Fed. Circuit: Incorporating in Delaware Doesn't Force a Company to Defend a Federal Suit There

Granting a writ of mandamus, a federal appellate court has rejected the notion that incorporating in Delaware is a controlling factor in determining whether a company must defend a lawsuit there. And, finding that a district court judge abused her discretion by holding otherwise, the appellate panel directed that a patent infringement case be transferred to California.

Friday’s ruling by the U.S. Court of Appeals for the Federal Circuit could potentially prevent a number of Delaware companies that do business elsewhere from continuing to use the state’s highly regarded court system for intellectual property disputes, a practice that had been on the rise, according to Reuters.

Reversing U.S. District Judge Sue Robinson, the appellate panel held that she should have granted the transfer of venue to the Northern District of California sought by defendant Link_A_Media Devices Corp, or LAMD, under 28 U.S.C. § 1404(a) and directed that the patent infringement case be sent there. Both LAMD and the plaintiff in the patent case, Marvell International Ltd of Bermuda, have at least some operations in the vicinity and LAMD is based in California.
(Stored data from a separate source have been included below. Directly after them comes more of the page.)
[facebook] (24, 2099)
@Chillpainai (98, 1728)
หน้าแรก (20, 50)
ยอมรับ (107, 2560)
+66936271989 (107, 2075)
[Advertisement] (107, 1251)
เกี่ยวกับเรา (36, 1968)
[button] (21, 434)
Although LAMD is incorporated in Delaware, that fact “should not be dispositive of the public interest analysis,” the appellate court said in a per curiam opinion (PDF). “Aside from LAMD’s incorporation in Delaware, that forum has no ties to the dispute or to either party,”

Chief Circuit Judge Randall Rader was on the three-judge panel that heard the case, along with Judge Timothy Dyk and Judge Kathleen O’Malley.